## THE TASK
Please reproduce every line of the records below word for word, leaving out the pictures.

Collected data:
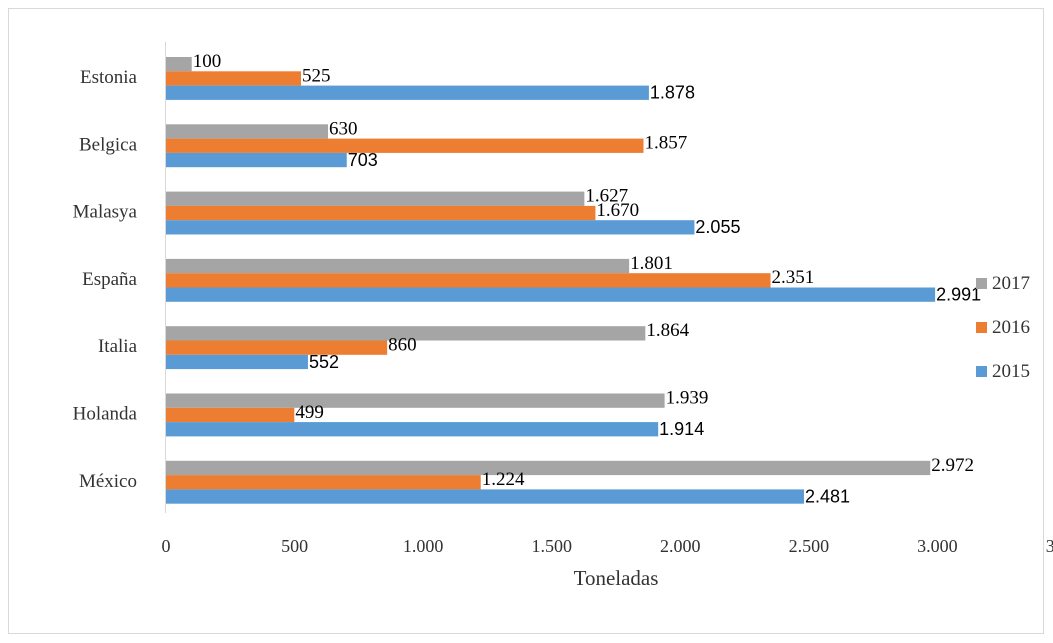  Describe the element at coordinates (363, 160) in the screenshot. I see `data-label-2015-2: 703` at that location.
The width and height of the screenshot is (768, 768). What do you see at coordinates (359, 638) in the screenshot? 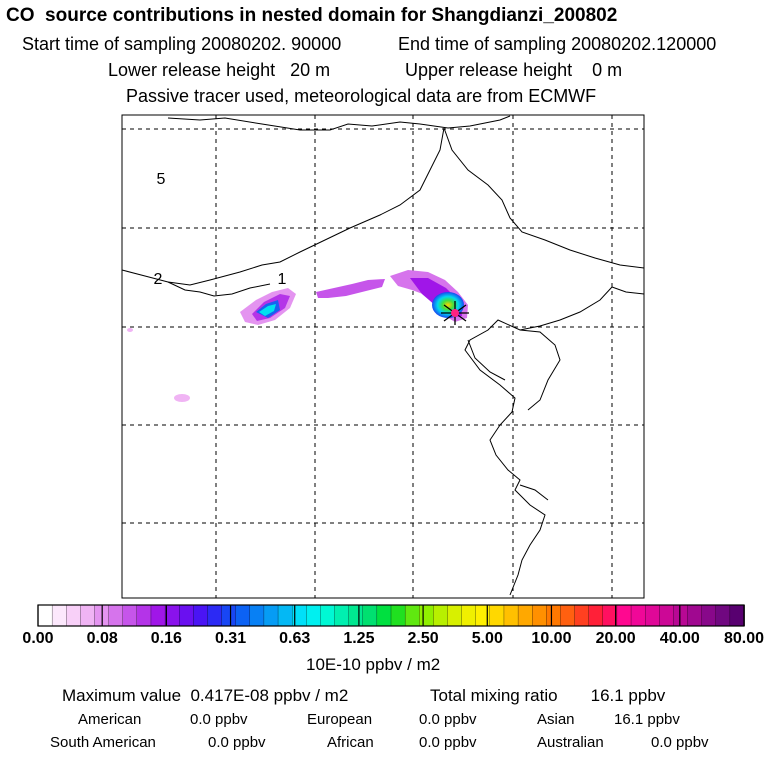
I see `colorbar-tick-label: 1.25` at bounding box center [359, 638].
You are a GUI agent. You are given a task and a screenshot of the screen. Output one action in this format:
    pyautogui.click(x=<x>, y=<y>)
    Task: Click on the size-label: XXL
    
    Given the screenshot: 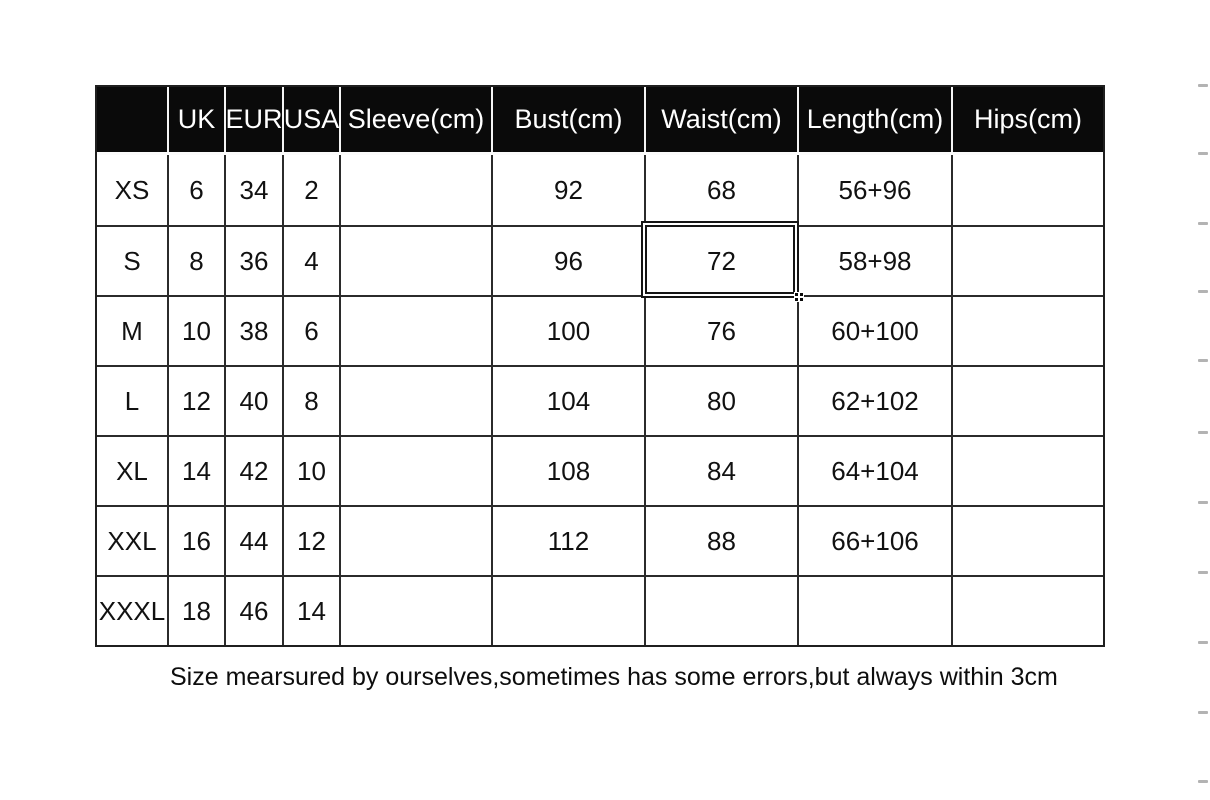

## OUTPUT
  Describe the element at coordinates (363, 160) in the screenshot. I see `data-label-2015-2: 703` at that location.
The width and height of the screenshot is (768, 768). What do you see at coordinates (359, 638) in the screenshot? 
I see `colorbar-tick-label: 1.25` at bounding box center [359, 638].
You are a GUI agent. You are given a task and a screenshot of the screen. Output one action in this format:
    pyautogui.click(x=<x>, y=<y>)
    Task: Click on the size-label: XXL
    
    Given the screenshot: 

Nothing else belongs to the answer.